Healthcare spending: addressing the big issue? – a new analysis from Siemens Financial Services (SFS) – assesses the widening gap between healthcare resources and healthcare costs, and the role of financing in closing this rift.
SFS’ analysis of the gap between costs and capabilities illustrates that throughout the world, healthcare delivery costs have grown over the last eight years and remain in excess of the development of Gross Domestic Product (a key indicator of a country’s resources to pay for healthcare). This is the continuation of a long-term trend.

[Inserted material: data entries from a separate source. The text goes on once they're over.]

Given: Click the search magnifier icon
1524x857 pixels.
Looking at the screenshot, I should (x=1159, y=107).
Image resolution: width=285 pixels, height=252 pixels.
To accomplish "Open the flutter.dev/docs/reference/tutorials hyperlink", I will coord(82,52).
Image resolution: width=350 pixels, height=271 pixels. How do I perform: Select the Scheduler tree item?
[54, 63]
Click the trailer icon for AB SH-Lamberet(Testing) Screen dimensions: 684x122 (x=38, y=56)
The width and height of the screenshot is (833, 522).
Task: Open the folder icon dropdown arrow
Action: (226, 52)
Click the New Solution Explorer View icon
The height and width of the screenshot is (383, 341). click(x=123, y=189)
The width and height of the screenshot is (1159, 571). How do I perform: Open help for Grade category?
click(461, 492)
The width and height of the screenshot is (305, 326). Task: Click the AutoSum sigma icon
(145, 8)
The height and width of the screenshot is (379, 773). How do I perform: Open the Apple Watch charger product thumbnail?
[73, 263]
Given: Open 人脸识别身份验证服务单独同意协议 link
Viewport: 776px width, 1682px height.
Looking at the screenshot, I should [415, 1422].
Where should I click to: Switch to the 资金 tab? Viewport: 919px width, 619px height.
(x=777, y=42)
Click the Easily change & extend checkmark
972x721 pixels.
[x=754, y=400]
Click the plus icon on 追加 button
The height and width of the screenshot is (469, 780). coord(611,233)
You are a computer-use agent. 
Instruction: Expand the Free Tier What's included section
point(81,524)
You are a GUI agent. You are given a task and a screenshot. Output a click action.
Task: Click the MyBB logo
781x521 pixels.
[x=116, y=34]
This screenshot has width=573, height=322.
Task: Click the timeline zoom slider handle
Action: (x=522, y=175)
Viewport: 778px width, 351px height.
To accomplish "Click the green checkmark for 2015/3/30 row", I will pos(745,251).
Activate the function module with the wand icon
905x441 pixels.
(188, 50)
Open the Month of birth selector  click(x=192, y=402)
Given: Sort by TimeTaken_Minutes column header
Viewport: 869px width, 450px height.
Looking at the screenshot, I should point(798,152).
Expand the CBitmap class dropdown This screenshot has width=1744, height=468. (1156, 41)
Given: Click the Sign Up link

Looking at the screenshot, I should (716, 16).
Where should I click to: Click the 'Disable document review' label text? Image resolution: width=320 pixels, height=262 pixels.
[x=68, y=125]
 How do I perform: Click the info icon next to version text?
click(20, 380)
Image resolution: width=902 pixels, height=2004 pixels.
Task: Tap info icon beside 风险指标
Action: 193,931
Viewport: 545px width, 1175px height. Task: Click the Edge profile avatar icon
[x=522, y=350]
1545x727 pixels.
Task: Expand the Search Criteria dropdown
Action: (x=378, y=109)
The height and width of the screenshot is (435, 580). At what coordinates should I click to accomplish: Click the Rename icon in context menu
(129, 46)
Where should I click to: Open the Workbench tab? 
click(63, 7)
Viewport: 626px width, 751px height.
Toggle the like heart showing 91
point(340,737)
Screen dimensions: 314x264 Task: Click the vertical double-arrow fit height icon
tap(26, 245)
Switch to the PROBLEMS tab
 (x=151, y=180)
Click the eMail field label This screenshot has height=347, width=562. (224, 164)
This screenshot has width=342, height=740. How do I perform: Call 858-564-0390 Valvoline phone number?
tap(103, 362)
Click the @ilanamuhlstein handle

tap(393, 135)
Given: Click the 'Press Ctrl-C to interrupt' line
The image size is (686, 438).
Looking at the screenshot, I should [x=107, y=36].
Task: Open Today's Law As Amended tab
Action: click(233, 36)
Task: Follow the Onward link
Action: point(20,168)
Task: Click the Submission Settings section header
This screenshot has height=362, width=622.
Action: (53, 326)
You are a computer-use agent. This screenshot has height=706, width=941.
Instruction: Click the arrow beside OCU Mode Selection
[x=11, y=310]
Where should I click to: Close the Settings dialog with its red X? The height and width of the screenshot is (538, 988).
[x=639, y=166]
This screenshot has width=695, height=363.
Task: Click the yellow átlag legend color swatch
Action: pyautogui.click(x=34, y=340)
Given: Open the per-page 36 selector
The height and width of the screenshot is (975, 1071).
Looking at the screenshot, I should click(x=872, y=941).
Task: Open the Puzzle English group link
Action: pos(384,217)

In addition, the pace of this cost growth has accelerated considerably beyond inflation.
The graph below plots the growth of healthcare delivery costs since 2016 and compares it to growth in gross domestic product and inflation, illustrating the continued widening of the gap between healthcare costs and the national resources needed to pay for them.

Accelerants of healthcare spending felt in common by all healthcare systems include an aging population, rising rates of chronic conditions, advancements in medicine and new technologies, staff shortages, regulatory and sustainability requirements, inflated energy costs, generally higher prices, and expansions of health insurance coverage[i]. The cumulative legacy of those factors has to be managed – to secure the long-term financial sustainability of healthcare systems.
Changing patterns of demand require a pivoting of services and resources. Everywhere, health professionals are seeking to harness new ways of working and modern technologies to deliver better patient outcomes at lower cost. However, reforming healthcare provision around the world comes at a price. If the capital burden of new technology acquisition could be softened, and precious funds not tied up in depreciating equipment, then healthcare systems reform, improvement and efficiency could be achieved more quickly. This is where the power of specialist financial services comes into play.
Penny Pinnock, Business Development Manager, Siemens Financial Services notes, “Financial efficiency is as important as technological efficiency. If capital costs can be converted into operating costs (by harnessing third party capital), then healthcare organisations can transform without tying up their financial resources. For instance, energy-efficiency initiatives can be financed by harnessing future savings in a flexible financing structure. Existing equipment can be upgraded to superior performance standards. This is how flexible, private sector finance can enable transformation and new ways of working.”